Please reproduce word for word the data from the line containing "You are a computer-use" through the end of the data, leaving the pictures out.
>> START
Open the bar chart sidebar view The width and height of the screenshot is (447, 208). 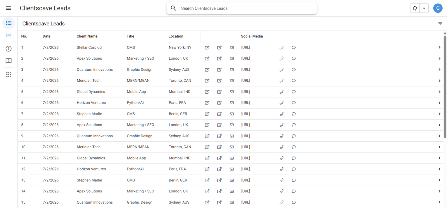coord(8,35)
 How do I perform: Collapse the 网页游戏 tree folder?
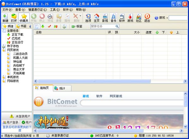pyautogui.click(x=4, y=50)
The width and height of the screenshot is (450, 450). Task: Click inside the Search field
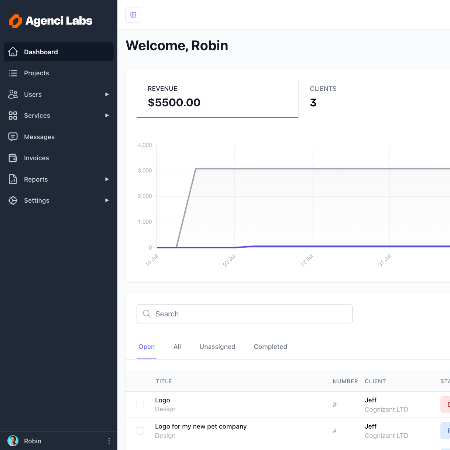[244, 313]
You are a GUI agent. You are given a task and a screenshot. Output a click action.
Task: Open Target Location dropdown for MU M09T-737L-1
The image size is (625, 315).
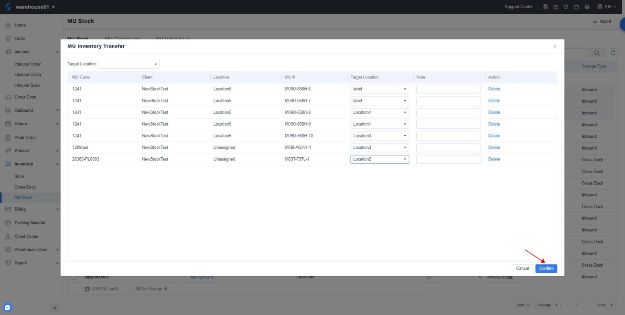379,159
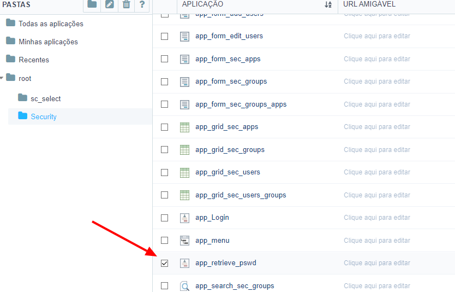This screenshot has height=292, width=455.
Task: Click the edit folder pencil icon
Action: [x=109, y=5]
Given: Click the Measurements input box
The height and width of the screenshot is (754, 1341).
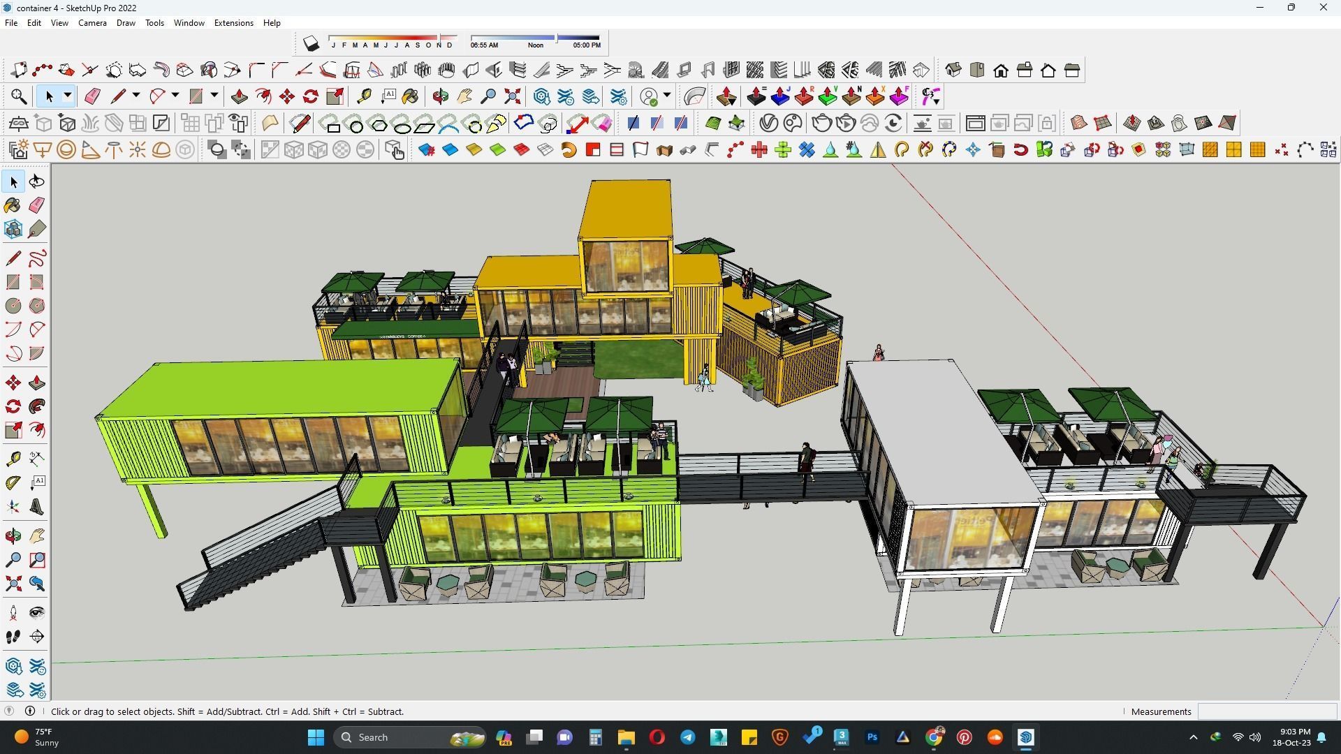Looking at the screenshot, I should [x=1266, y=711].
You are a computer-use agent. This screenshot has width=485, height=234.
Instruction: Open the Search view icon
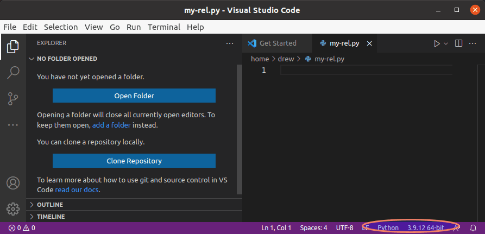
>> END
## RESPONSE TO THE EXERCISE
You are a computer-use agent. This screenshot has width=485, height=234.
Instruction: Open the Search view icon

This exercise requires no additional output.